Exploring the Relationship between Sall2 and Cancer Growth

Drs. Pincheira, Donner, and Warren have identified a novel factor called Sall2 that binds cell surface receptors for nerve growth factor.  Sall2 appears to act at the cell surface to coordinate the activities of the nerve growth factor receptors and within the nucleus of the cell to regulate gene expression.  The genes affected by Sall2 play an important role in regulating the development of neurons, most particularly in the development and extension of neurites from developing neurons.  Thus, collaborative efforts with members of the Department of Neurology are underway to understand the mechanisms through which Sall2 plays a positive regulatory role in the development of the nervous system, and possibly in neurodegenerative pathologies. 

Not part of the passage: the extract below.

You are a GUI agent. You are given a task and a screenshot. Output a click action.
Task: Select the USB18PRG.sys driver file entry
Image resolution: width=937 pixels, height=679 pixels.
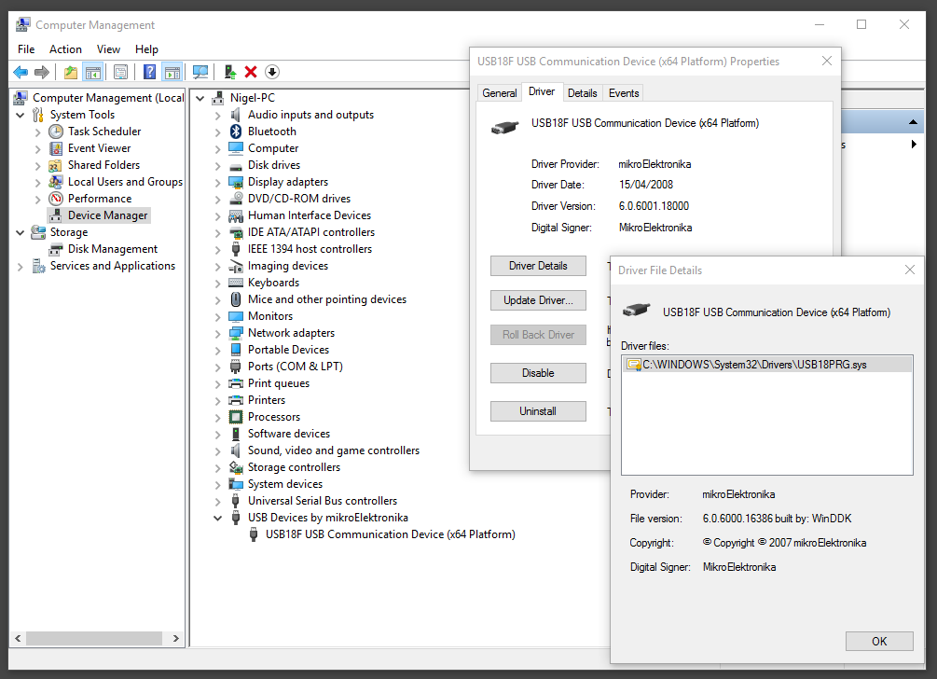pos(754,365)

As mechanisms that regulate neurite extension are similar to those used by cancer cells to spread, to metastasize, Drs. Pincheira, Donner and Warren investigated whether Sall2 might play a role in the initiation, growth, or spread of human colon cancer.  Remarkably, strong evidence suggests that Sall2 may play a role promoting the resistance of cancer cells to chemo- and radiation therapies and may predict whether colon cancer is likely to recur after surgery.  

We have found that Sall2 activates genes that encode survival proteins, thus rendering cancers particularly resistant to therapies.  This observation suggests that cancers may be rendered sensitive to efforts to kill them by suppressing Sall2 expression.  Efforts in this direction are ongoing. 

We have also found that expression of variant forms of Sall2 in human metastatic colon cancer samples recovered from our surgeries increases the likelihood the cancer will recur.  This observation has led members of the Surgical Oncology Research Laboratory to initiate studies of how these Sall2 variants, called single nucleotide polymorphisms or SNPs, may function within the complex environment of human cancer.